We are happy to see that your biggest concern is addressed. Since we are not allowed to edit the paper submitted during the rebuttal period, we will make sure to include that in our next iteration of our paper. We are truly grateful for your kind review and detailed comments!

Wish you a great day ahead : )

Sincerely,

Authors

作者回复

Dear PCs, SACs, ACs and reviewers:

We sincerely appreciate your thoughtful review and insightful comments. We have tried our best to address your concerns one by one in the corresponding rebuttal sections. If our answers satisfy your queries, we would be grateful if you could consider revising your final rating to a higher score.

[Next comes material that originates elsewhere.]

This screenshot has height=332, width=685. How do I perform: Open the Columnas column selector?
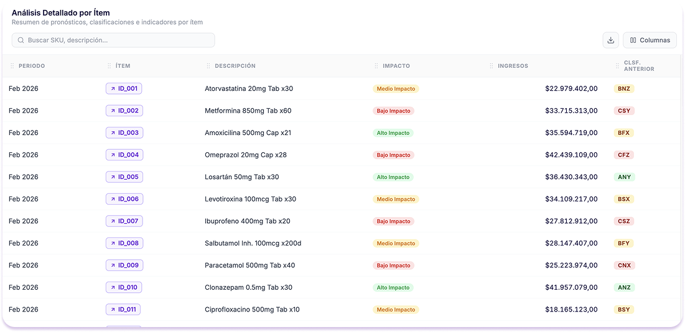(x=650, y=40)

PDF for Subtasks Performance Table

Attached is the PDF of the breakdown performance table for models in all four metrics (MR-Score, MCC, ACC_step and ACC_reason) that we can not enlist in the individual rebuttal section due to the character limit. This table should hopefully bring some insights about our design choice of MR-Scores and the subtask metrics:

  1. Metric Robustness: Due to the progressive nature of the difinitions of our subtasks (e.g. the success of subsequent tasks depends on the previous ones), we can see the diminishing trend in the scores of MCC, ACC_step and ACC_reason. However, thanks to the design of our evaluation mechanism and metrics, the score rankings of different models stay in relatively stable order across metrics. In another words, we have not observed any model that excels in determining the solution correctness (thus high in MCC) but is unable to explain the rationale behind it (e.g. low in ACC_reason).

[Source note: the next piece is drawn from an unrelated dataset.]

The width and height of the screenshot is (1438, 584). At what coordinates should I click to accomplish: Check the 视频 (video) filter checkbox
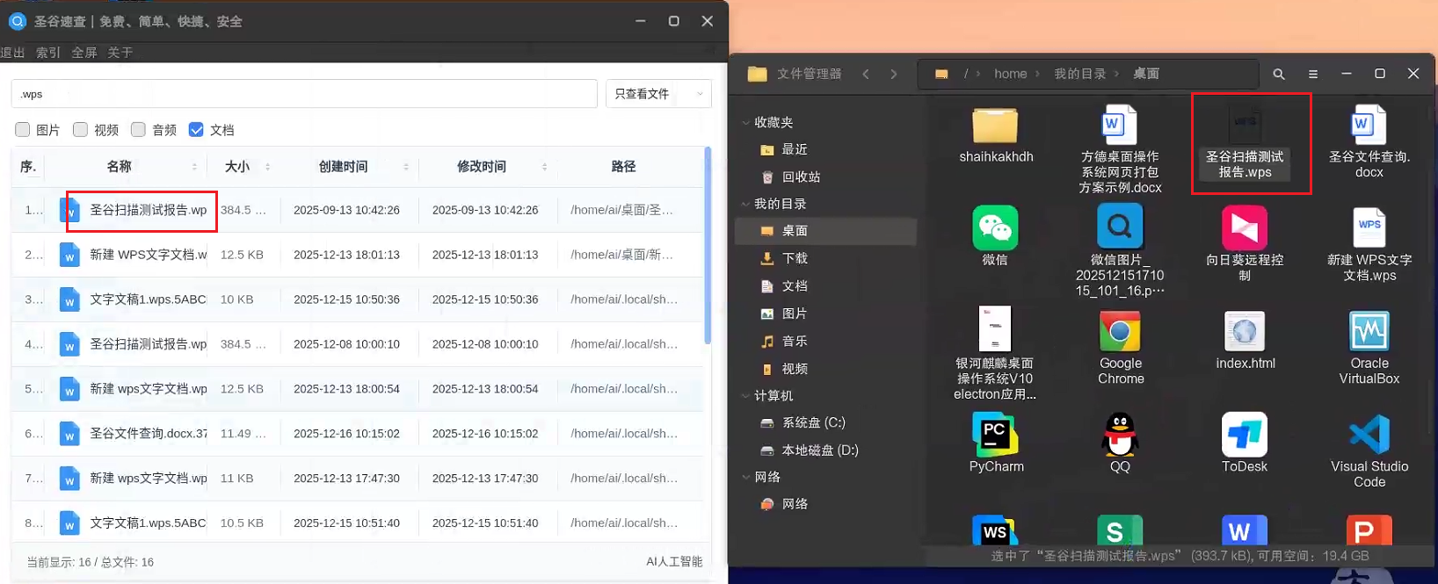(81, 130)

  2. Task Difficulties: As shown in the breakdown table, the ACC_reason metric is more discriminative than the MCC metric for competent models but vice versa for the less competent ones. This aligns with our intuition that generally more difficult questions are more discriminative for strong candidates and the weaker ones are simply incapable of solving them whatsoever. This phenomenon could in part explain why in general the MR-Score is not very sensitive to minor change in the weightings assigned to the subtasks, since the differentiability of the subtask metrics tend to reconcile with each other under different scenarios.

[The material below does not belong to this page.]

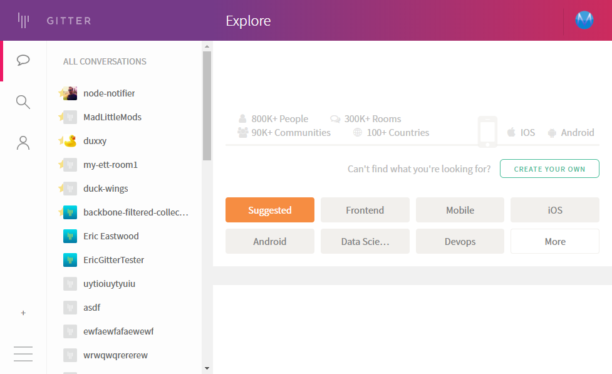This screenshot has height=374, width=612.
Task: Open the profile avatar menu in the header
Action: coord(584,20)
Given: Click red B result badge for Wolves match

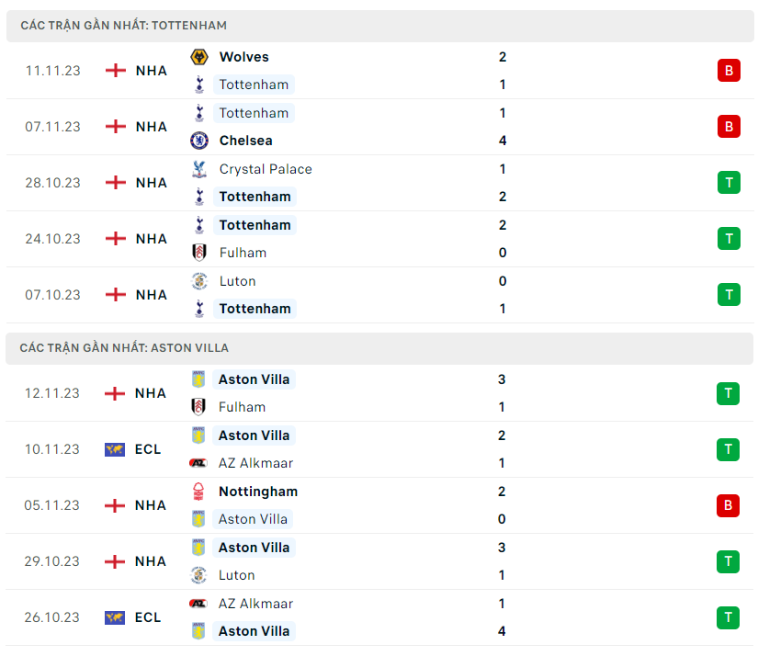Looking at the screenshot, I should pyautogui.click(x=729, y=71).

  3. Differentiability and Interpretability: The weights of the MR-Score is ultimately decided by considering both the discriminative ability and the interpretability. To best differentiate models with different evaluation results, we conducted a thorough grid search to investigate the impact of the weightings. Since the weightings calcultated returned a few optimal instances, we deliberately selected the one that assign higher scores to more difficult tasks. We believe the current weighting ratio strikes a good balance between interpretability and differentiation: For example GPT-4-Turbo, Deepseek-v2-236B and Mistral-Large achieve 86.4% ,78.5% and 81.2% respectively in MMLU but score 43.2%, 29.4% and 21.3% in our benchmark.

Hope this table will help clarify some of your concerns regarding model performance and metrics design.

Wishing you all the best,

Sincerely,

The Authors

最终决定

This paper proposes Mr.Bean, a comprehensive benchmark that evaluates LLMs' capabilities of identifying incorrect reasoning steps rather than focusing on the accuracy of the final results. Compared to previous works sharing similar ideas, Mr.Bean's major contribution lies in that it significantly broadens the coverage and increases the scale. Experiments are comprehensive and reveal interesting limitations of many strong opensource models.

The response has addressed most of the reviewers' concerns. A major concern, as raised by SioJ and I share, is the lack of acknowledgement of previous works. The overall sentiment leans towards positive, and I recommend that the paper gets in. The authors will want to revise their framing in the abstract and intro, to appropriately credit MR-GSM8K and MR-Math.

At least one review is discounted due to quality and lack of participation in discussion.